2016Da233729, cancellation, etc. of ownership transfer registration.

Plaintiff, Appellant

School Juristic Person Lee Chemical Foundation

Law Firm LLC (LLC) LLC, Counsel for the defendant-appellant

Attorneys Kim Nung-hwan et al.

Defendant (Appointedd Party), Appellee

Defendant (Appointed Party)

Attorney Han-soo et al., Counsel for the defendant

Judgment of the lower court

Seoul High Court Decision 2015Na202456 Decided June 9, 2016

Imposition of Judgment

May 28, 2020

Text

The original judgment shall be reversed, and the case shall be remanded to the Seoul High Court.

Reasons

The grounds of appeal (to the extent of supplement in case of documents not timely filed) shall be determined.

1. A. Article 48(3) of the former Act on the Maintenance of Urban and Residential Environments (amended by Act No. 8970 of Mar. 21, 2008; hereinafter “former Act on the Maintenance of Urban Areas”) provides that “Where there is a remainder after receiving an application for parcelling-out under Article 46, a project operator may sell to persons, other than members, the reserved land or the land or buildings sold to the said reserved land and the general public shall be deemed as reserved land or the land or buildings sold to the public under Article 33 of the Urban Development Act.” Accordingly, the legal principles on reserved land or the land and buildings sold to the reserved land or the land and buildings sold to the general public under Article 46 can be applied to the reserved land or the land and buildings sold to the general public without filing an application for parcelling-out or without concluding a sales contract.
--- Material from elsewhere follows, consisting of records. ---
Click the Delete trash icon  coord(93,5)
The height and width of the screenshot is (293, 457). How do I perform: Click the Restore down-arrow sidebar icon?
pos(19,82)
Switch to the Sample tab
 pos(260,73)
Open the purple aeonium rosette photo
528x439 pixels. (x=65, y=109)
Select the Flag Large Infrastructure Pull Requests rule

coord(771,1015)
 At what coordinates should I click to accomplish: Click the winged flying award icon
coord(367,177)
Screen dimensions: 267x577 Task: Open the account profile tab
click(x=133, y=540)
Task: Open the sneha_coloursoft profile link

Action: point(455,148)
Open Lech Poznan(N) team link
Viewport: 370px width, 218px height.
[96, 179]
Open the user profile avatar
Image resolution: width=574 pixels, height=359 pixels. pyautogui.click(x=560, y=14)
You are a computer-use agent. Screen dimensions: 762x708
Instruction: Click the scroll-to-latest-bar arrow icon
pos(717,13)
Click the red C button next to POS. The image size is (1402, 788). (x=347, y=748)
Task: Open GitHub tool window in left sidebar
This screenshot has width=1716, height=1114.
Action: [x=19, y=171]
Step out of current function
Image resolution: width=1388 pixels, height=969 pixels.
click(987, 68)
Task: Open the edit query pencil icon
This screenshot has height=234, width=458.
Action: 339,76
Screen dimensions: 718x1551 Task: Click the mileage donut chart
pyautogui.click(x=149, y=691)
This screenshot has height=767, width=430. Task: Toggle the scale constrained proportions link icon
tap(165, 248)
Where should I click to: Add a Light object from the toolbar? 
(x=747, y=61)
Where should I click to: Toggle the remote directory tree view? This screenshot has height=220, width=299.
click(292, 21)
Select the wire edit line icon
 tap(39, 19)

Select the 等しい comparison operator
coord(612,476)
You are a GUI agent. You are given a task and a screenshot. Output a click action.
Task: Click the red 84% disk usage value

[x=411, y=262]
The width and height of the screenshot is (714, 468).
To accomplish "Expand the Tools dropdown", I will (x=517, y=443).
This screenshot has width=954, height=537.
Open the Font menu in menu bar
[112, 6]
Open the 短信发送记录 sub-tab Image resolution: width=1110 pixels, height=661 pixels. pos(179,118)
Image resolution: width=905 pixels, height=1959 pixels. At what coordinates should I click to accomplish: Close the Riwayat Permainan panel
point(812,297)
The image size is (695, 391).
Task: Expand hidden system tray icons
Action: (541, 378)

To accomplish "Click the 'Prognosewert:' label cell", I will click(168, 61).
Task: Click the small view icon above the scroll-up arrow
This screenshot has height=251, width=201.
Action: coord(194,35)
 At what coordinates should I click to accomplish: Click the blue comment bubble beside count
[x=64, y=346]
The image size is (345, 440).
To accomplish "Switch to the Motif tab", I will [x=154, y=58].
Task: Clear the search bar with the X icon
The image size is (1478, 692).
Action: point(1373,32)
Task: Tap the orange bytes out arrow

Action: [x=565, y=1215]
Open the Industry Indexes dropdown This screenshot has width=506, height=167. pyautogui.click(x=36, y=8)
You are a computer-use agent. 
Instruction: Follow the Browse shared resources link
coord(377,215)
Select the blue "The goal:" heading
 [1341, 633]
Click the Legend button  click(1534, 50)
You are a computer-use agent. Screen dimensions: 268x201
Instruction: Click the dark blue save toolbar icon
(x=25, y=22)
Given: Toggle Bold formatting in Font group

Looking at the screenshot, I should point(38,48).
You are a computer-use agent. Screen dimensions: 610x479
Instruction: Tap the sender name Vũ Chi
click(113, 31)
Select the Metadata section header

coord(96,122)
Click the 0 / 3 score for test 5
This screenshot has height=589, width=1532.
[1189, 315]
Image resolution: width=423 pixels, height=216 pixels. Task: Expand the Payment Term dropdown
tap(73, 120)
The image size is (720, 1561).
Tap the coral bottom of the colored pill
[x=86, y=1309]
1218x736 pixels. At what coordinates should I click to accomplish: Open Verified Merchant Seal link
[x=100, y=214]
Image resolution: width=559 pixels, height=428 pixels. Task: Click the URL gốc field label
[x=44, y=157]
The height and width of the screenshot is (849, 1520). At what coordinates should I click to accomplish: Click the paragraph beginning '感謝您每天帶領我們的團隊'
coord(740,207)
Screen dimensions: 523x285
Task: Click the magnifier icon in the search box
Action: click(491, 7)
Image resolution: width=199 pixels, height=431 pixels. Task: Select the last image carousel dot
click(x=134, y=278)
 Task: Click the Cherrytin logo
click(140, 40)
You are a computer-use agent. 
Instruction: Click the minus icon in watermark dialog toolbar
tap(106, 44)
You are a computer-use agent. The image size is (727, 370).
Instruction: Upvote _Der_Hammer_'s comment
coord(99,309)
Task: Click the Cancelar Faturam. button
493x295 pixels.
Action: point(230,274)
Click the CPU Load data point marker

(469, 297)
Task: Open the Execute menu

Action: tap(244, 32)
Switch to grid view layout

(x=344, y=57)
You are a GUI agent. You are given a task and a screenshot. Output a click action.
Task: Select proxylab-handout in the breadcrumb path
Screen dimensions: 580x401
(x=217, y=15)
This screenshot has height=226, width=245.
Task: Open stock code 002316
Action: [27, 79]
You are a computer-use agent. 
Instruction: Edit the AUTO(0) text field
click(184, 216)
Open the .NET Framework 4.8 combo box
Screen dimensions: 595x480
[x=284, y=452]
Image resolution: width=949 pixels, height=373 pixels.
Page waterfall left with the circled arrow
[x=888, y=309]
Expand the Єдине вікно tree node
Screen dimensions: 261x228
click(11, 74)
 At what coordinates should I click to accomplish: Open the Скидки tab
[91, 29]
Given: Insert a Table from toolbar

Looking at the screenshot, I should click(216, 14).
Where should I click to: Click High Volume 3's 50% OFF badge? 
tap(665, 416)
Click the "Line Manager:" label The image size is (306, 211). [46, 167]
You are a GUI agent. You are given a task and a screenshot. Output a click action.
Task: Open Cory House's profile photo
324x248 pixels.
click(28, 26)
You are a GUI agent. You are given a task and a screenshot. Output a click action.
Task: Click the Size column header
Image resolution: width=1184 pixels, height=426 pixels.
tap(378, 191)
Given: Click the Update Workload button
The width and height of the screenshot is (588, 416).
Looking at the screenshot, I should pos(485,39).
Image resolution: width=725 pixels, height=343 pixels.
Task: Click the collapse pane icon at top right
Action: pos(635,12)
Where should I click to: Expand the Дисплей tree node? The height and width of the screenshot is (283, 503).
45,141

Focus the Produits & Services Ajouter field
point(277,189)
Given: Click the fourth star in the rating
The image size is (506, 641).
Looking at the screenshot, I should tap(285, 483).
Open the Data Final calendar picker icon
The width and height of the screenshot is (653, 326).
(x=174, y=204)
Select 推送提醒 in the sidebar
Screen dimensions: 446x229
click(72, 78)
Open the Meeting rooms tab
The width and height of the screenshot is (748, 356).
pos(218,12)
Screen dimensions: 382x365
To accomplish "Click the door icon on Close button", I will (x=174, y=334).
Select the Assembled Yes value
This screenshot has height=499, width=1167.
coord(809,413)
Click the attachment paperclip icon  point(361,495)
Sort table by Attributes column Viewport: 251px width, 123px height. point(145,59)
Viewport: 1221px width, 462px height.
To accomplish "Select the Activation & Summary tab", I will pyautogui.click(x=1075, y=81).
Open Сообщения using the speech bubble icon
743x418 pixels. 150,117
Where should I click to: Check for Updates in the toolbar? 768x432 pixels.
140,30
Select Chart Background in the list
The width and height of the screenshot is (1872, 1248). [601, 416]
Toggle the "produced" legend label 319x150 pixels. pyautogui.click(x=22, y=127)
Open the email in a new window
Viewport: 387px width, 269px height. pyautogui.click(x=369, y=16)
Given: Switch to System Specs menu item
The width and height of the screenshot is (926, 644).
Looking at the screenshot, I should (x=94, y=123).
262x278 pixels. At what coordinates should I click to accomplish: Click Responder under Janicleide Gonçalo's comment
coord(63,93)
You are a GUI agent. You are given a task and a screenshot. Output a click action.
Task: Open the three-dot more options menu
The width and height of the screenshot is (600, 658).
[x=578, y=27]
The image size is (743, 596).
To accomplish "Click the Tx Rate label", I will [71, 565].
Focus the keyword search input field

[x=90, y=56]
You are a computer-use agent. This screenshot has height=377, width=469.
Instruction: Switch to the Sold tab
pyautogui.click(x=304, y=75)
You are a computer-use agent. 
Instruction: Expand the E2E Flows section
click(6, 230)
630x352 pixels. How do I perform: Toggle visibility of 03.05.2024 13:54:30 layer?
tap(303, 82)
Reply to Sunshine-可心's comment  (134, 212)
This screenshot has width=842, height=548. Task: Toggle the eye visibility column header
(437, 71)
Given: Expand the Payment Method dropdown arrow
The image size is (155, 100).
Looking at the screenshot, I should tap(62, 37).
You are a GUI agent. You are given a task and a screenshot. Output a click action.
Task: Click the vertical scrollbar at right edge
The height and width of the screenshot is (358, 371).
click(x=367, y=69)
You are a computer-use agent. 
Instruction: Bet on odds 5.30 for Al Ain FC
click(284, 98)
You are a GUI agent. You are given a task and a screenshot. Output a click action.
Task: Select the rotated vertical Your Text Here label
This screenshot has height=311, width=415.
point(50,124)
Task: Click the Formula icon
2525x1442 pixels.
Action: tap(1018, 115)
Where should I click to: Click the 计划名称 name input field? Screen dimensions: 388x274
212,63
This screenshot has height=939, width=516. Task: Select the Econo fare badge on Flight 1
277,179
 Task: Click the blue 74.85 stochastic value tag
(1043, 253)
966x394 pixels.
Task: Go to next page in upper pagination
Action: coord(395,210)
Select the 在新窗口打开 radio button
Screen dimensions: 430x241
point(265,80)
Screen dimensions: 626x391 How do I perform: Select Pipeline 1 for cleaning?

Meanwhile, Article 33 of the former Act on the Development of Urban Areas (wholly amended by Act No. 8376 of Apr. 11, 2007; hereinafter "former Act") provides that "any implementer may determine a certain land as a substitute lot and without designating it as a land substitution land for expenses incurred in an urban development project, or for the purposes set forth in weak, articles of incorporation, regulations on implementation, or implementation plan," and Article 41 (5) provides that "any land secured by the authorities in recompense for development outlay under the provisions of Article 33 shall be acquired as of the day following the date on which the purchaser of the land secured by the authorities in recompense for development outlay has publicly announced the disposal of substitute land: Provided, That the land which has already been disposed of pursuant to the provisions of Article 35 (4) shall be acquired as at the time when the purchaser of the land secured by the authorities in recompense for development outlay has completed the registration of transfer of ownership," provided that "the right of reserved land shall be acquired as at the time when the previous land substitution plan has been determined as at the time when the previous land substitution plan expires."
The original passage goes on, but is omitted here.